Nicolás Krauze logró, y es un inmenso mérito, dar la sensación de que escuchábamos a una orquesta más numerosa pero hacía falta obviamente un gran refuerzo de cuerdas.
El preludio a la siesta de un fauno, sutil, sensual, delicado, sucesión de impresiones difusas, dispersas, gira alrededor de una melodía de nueve notas anunciadas desde el inicio por las flautas: armonizaciones extremadamente modernas, voluptuosas, creando una sensación de luminosidad sugerida por las caricias de las cuerdas. Fue la parte del concierto que más me gustó pero fue tibiamente recibida por el público. Sabía que el bolero provocaría un trueno de aplausos a como dé lugar. Lo mismo ocurriría con la fanfarria de Carmen.
Desdichadamente, el Bolero de Maurice Ravel, obsesivo hasta el trance, aunque parezca ser obra sencilla exige de los solistas esenciales (corno inglés, flautas, oboe, fagot, corno francés, saxófonos tenor y soprano, clarinetes, trombón, trompetas con o sin sordina) una ejecución impecable que no todos lograron.

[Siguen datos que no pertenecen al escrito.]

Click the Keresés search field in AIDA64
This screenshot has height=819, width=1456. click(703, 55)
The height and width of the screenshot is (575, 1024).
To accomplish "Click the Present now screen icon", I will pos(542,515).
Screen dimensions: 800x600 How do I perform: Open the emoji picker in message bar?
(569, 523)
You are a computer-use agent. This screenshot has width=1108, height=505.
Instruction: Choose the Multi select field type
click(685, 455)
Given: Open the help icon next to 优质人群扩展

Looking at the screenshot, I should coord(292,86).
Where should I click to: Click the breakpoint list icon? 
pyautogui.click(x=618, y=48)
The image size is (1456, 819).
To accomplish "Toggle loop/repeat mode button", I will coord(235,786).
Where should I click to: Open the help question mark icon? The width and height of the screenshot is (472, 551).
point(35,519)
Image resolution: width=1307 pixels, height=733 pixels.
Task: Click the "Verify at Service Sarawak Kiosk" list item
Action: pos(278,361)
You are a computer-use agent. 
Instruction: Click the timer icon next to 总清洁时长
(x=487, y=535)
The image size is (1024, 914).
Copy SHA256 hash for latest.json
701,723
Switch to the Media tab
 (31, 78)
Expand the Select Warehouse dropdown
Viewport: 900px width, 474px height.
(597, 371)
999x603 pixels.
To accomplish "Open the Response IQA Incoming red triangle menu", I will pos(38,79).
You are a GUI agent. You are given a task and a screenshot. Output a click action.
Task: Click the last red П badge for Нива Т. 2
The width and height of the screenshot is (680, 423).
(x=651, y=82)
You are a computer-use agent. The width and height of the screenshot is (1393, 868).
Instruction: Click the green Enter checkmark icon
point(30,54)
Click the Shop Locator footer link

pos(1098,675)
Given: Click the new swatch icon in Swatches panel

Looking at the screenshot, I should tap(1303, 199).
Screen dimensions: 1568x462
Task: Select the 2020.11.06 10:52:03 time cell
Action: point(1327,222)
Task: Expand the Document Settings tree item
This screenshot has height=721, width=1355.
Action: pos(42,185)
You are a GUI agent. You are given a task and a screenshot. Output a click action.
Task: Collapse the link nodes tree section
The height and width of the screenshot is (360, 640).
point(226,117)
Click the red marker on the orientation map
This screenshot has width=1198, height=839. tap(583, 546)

Hubo serias fallas y atropellos que cualquier persona dotada de oído musical pudo detectar pues fueron muy notorias. Sé que el director Nicolás Krauze, con quien pude conversar durante el intermedio, trabajó mucho esta obra durante los ensayos.
Presumo que los solistas fueron víctimas del nerviosismo. Creo que La sinfonía en Re, de César Franck, la música de Fauré o de Saint Saëns hubieran sido preferibles. Nicolás me dijo que él no escogió el programa.
Lo lamentamos de verdad. En todo caso, el teatro evidenció un notable éxito de asistencia.